When John Mayer was a boy, he fell in love with the guitar.
It was entirely Michael J. Fox's fault.
While watching Fox's character Marty McFly belt out "Johnny Be Good" in the '80s classic "Back to the Future," a young Mayer became enthralled. Soon after, his infatuation led him to pick up the instrument at the age of 13.
"My father rented an acoustic guitar from the music store," Mayer said. "I remember looking at the guitar going, 'Well, if I knew how to play you, I would play you.' And it was that simple. It was just like, I'm not gonna stand for not knowing how to play this. And I still don't."
Mayer, now 29, has held strong to his youthful determination. Since Mayer's debut album, "Room for Squares," was released in 2001, his work has garnered multiplatinum sales, critical acclaim and five Grammys including three best male pop vocal performance honors. The guitarist has also used his success to expand his influence outside the realm of music.
In 2002, Mayer started the Back to You Fund, a nonprofit organization that raises money for a variety of organizations dealing in health care, education and the arts by auctioning off different Mayer memorabilia. This summer he performed in one of the North American Live Earth concerts in order to raise awareness about global warming.
Mayer even had his own column in Esquire magazine entitled "Music Lessons With John Mayer," the topics ranged from analyzing the music on the shuffle feature of his iPod to challenging readers to write music for his unreleased lyrics.
So what songs does such a thriving artist listen to when trying to relax between gigs?
"Um. … Geez, I don't know," he said. "You're asking a musician to make a list. You're asking a musician to get all numeric. Can't I just draw my visual interpretation of what a Top 5 looks like?"
Despite his struggle, Mayer managed to come up with a few choice tracks.
With just two years of practice under his belt — and against his parents' wishes — Mayer began playing in local bars and clubs while still in high school.
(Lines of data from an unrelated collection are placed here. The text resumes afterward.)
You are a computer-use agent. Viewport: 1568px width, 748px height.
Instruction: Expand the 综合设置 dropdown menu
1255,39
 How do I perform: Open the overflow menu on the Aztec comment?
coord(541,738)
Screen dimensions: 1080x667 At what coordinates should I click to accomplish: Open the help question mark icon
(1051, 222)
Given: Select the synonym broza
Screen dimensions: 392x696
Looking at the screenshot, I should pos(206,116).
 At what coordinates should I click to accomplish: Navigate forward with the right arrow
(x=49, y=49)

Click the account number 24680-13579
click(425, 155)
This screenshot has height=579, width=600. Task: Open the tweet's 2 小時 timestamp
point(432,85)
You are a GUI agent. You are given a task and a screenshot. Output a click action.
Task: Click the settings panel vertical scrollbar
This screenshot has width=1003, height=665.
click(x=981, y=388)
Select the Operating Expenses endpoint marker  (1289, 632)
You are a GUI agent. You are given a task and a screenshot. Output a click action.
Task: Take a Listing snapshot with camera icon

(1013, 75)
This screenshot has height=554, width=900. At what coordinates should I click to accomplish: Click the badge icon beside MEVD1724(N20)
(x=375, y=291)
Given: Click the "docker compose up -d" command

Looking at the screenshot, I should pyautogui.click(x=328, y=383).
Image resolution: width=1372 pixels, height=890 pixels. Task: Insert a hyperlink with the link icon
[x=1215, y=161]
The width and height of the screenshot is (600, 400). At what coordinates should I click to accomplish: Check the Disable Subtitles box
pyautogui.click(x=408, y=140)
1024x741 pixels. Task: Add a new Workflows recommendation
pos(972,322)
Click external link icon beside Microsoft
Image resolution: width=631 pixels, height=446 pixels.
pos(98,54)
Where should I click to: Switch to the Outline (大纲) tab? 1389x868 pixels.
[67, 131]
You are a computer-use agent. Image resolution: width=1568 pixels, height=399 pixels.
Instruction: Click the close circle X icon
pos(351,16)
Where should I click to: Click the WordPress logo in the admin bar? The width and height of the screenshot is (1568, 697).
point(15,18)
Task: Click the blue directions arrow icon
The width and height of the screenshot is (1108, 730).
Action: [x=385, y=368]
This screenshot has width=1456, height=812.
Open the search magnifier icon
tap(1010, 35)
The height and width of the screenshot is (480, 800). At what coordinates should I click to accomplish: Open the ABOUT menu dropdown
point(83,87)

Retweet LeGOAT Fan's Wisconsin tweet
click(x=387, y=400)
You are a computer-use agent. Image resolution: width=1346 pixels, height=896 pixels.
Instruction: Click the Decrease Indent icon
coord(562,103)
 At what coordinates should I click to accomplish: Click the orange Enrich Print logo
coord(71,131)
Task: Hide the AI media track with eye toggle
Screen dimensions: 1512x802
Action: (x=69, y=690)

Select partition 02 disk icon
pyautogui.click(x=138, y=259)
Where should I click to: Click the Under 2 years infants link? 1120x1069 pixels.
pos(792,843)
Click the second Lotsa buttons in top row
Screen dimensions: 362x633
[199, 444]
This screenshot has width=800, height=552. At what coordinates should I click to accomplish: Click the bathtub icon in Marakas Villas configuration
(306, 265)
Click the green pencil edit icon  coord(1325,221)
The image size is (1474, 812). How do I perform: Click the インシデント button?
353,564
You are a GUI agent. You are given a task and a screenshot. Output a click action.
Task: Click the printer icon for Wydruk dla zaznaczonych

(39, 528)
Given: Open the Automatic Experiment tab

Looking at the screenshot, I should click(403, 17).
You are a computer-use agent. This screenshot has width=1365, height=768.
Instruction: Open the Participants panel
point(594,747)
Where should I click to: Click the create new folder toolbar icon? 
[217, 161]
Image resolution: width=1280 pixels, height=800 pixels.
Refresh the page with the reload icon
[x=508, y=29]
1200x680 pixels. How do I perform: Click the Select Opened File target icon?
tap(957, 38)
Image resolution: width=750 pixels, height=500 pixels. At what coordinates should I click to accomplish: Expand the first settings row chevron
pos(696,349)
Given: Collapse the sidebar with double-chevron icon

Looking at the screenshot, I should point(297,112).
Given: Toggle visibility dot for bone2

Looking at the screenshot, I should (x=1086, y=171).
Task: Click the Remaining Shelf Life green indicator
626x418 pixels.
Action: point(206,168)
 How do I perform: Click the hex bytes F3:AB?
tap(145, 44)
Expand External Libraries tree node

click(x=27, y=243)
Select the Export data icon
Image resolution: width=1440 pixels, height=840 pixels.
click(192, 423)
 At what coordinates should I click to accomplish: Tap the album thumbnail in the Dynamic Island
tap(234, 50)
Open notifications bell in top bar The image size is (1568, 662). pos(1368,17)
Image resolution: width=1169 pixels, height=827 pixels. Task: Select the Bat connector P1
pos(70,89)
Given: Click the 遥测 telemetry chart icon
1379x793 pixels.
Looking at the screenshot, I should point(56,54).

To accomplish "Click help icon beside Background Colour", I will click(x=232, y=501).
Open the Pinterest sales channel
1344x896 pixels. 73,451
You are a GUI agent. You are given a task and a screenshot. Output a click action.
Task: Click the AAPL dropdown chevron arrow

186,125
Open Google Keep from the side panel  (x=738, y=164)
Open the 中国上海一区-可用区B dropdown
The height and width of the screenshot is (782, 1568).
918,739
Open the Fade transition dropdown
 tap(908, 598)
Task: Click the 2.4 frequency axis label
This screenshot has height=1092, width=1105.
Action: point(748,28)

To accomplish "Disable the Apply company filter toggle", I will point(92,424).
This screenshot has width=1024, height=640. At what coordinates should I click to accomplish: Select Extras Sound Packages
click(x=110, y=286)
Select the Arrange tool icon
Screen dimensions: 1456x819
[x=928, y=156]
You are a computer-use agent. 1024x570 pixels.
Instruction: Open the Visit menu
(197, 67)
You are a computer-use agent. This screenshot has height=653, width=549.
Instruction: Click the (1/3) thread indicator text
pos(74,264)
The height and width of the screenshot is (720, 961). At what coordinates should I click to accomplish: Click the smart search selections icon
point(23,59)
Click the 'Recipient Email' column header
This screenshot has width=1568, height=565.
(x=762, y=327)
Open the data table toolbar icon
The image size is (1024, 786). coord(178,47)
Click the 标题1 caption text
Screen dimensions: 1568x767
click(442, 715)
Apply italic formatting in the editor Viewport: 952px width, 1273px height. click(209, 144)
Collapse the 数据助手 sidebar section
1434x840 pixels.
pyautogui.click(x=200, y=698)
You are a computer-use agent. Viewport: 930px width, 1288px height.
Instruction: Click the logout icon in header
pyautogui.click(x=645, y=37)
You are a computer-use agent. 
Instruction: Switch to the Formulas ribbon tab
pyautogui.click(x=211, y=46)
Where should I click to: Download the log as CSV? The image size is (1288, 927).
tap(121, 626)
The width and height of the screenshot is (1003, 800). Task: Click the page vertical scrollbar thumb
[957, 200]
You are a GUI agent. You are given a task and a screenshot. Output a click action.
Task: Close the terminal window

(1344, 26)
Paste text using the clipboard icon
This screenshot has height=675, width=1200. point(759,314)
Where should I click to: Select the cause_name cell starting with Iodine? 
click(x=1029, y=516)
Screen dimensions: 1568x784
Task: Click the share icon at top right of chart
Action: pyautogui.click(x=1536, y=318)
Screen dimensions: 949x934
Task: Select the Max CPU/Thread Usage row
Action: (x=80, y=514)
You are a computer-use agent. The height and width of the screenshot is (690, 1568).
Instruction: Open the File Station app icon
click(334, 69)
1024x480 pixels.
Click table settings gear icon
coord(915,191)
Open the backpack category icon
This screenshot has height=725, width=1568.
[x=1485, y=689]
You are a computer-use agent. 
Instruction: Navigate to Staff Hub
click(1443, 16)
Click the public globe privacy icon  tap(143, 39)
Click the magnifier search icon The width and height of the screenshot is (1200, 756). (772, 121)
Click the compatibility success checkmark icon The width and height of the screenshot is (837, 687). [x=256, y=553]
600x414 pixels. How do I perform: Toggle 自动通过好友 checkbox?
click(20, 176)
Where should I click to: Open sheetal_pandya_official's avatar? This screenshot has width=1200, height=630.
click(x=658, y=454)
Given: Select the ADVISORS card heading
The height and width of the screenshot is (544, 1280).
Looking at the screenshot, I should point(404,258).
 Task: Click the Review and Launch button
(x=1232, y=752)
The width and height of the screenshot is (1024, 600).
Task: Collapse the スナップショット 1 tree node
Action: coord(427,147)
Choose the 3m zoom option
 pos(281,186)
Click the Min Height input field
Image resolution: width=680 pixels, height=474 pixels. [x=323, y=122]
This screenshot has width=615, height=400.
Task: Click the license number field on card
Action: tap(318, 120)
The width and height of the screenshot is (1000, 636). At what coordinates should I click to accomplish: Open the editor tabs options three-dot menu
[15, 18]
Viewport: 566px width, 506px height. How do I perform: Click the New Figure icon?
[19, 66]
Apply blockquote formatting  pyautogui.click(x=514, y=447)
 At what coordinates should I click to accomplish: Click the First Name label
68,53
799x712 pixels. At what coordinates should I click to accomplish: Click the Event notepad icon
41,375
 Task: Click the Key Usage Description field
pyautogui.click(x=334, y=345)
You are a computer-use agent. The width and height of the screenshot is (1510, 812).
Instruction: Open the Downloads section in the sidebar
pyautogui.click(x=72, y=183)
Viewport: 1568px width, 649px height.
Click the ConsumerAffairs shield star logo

It was there that he continued to develop his guitar skills, as well as his growing love for the blues and soul music.
A young and impressionable Mayer gained a wealth of musical education from his experiences at these small venues, but they were nothing like Filmore East, the so-called "Church of Rock," where one of his playlist choices was recorded.
"Now I gotta get soulful," Mayer said. "Now I gotta get, uh, street with it so … maybe I'll put in Jimmy Hendrix … 'Who Knows' from the live at the Filmore record."
The live album, "Band of Gypsys," was recorded at the famous Filmore East, where Hendrix's new band debuted on New Year's Eve 1969. The album was released just five months before Hendrix's death in September 1970 and is said to have the definitive versions of several of the rock legend's songs. The Filmore recordings make up Hendrix's only live album, a record that reached No. 5 on the U.S. charts and later became one of his best-selling records.
While Mayer certainly doesn't consider himself of the same caliber as Hendrix, his impressive guitar skills have become a signature of his style. His developing mastery of the instrument coupled with a fusion of pop, rock and R&B are what define Mayer's sound. He is aware that some critics may chastise his blend of genres as "watered-down" music. He just doesn't care.